Simmons College: A Case Study

Amid insufficient resources and a very small staff, Simmons College, a small, private women’s college in Boston, has increased enrollment for five consecutive years. They have experienced an increase in the numbers of applications and deposits, and the profile of the first-year class is stronger academically, more diverse ethnically and more active socially than ever before.

In 1999 Simmons College received 20,335 inquiries and 1,184 applications. They accepted 72 percent of the applicants, who on average had SAT scores of 1077. Now Simmons receives 24,949 inquiries and 2,041 applications. Enrollment went from 271 first-year students in 1999 to 417 in 2004. The percentage of minority students also increased, growing from 18 percent to 21 percent.

Dr. Diane Raymond, dean of the College of Arts and Sciences, and Catherine Capolupo, interim director of undergraduate admissions, attribute the increase in the number of inquiries, applicants and enrollments to strategic thinking.

In years past, Simmons was not in a financial position to send out large packets of information to every student who sent an inquiry. However, by staying true to their philosophy of thinking strategically, they found other effective ways to hold students’ interest by using e-mails, postcards and phone calls. 

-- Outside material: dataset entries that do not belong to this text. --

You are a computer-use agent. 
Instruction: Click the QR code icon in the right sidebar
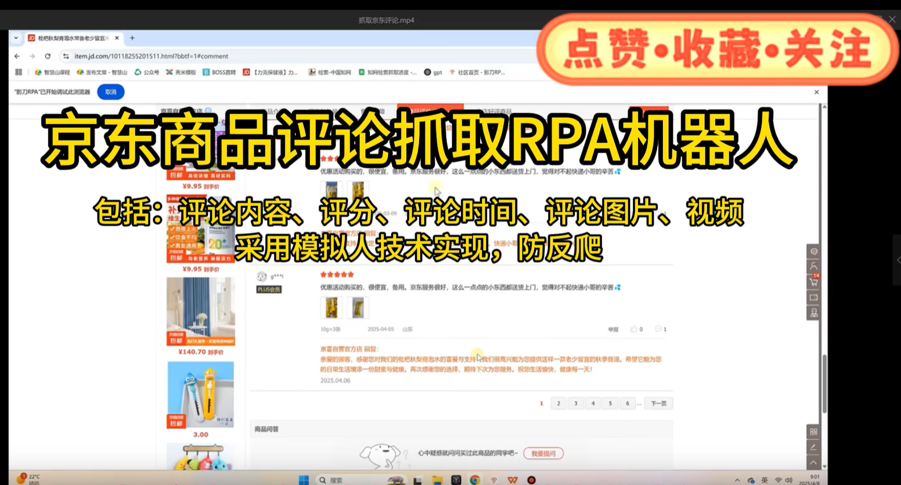[x=813, y=431]
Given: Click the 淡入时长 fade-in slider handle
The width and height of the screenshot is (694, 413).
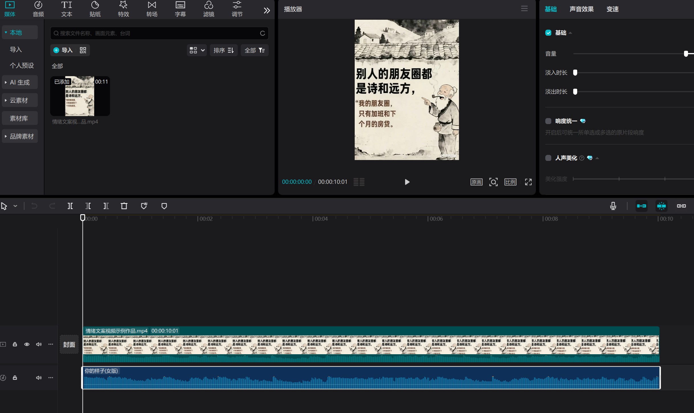Looking at the screenshot, I should tap(575, 72).

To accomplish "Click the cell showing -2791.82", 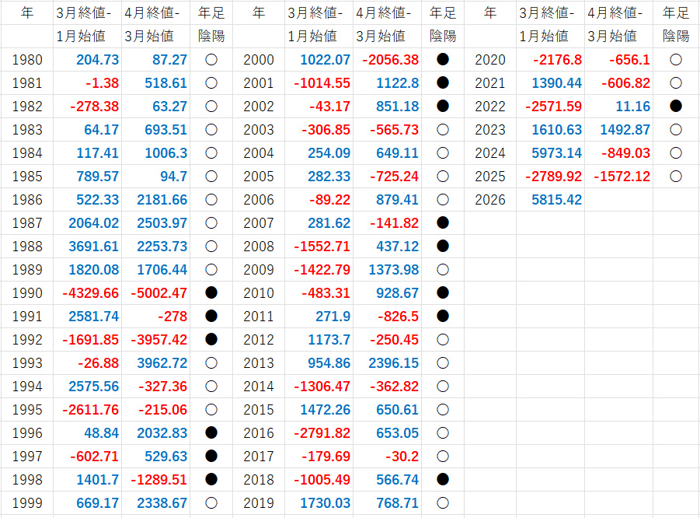I will [319, 433].
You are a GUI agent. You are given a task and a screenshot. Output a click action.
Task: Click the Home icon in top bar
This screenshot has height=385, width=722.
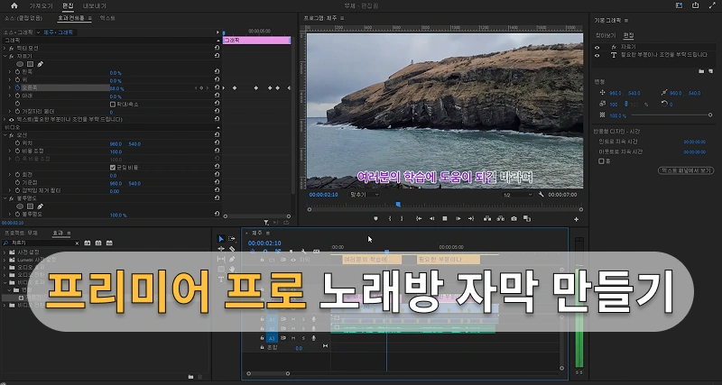coord(14,5)
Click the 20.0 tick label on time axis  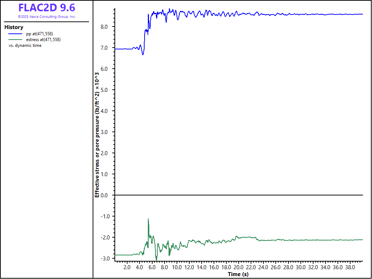coord(239,267)
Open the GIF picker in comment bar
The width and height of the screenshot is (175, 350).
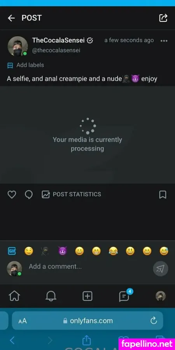coord(12,251)
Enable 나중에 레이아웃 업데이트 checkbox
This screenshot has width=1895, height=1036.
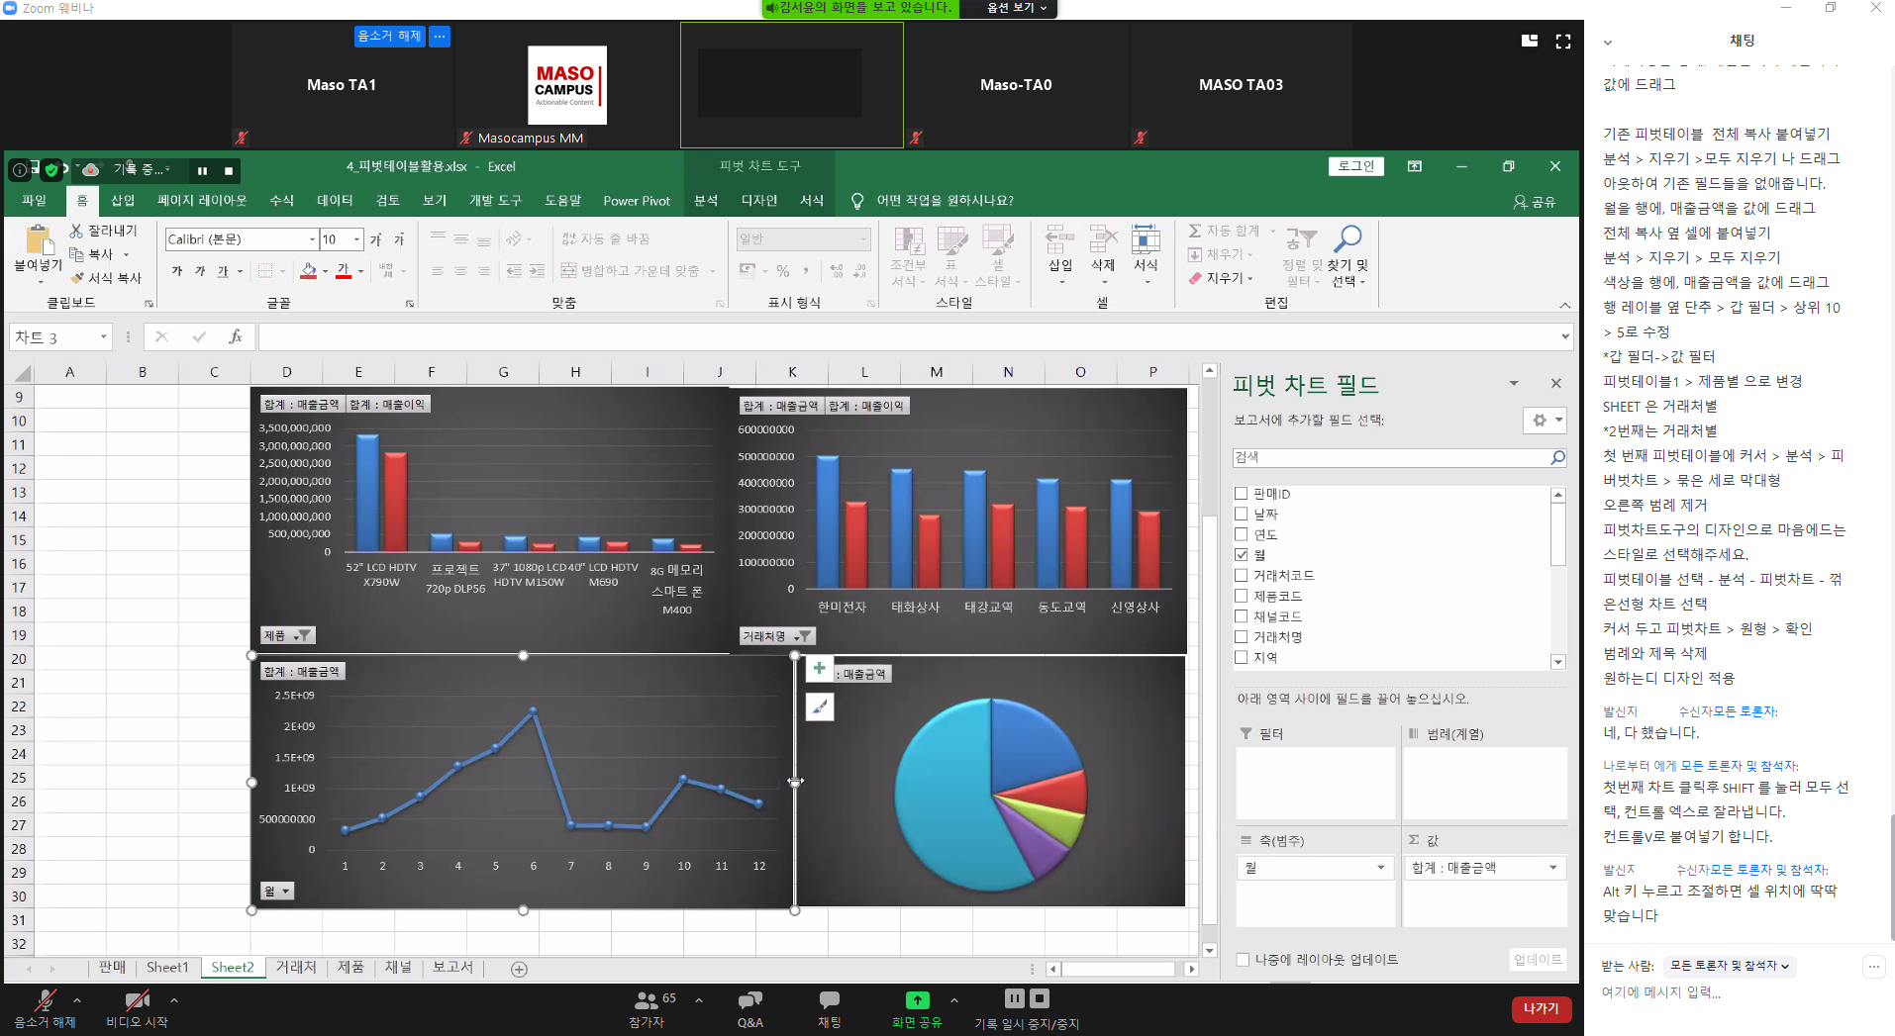[x=1243, y=960]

“Later on, students told us they really appreciated the phone calls they received from professors. It made them feel special,” Raymond says.
Raymond and Capolupo also advise that admissions departments contact interested students as soon as possible. “It’s hard to sell a women’s college. We have to start early,” Raymond says.

They also suggested building strong partnerships with other offices within the college. “Financial aid is your friend,” says Capolupo, advising admissions administrators to work with the financial aid department and not against them.

Capolupo suggests letting go of what doesn’t work. If only miniscule results can be yielded from a certain action, move on to greener pastures.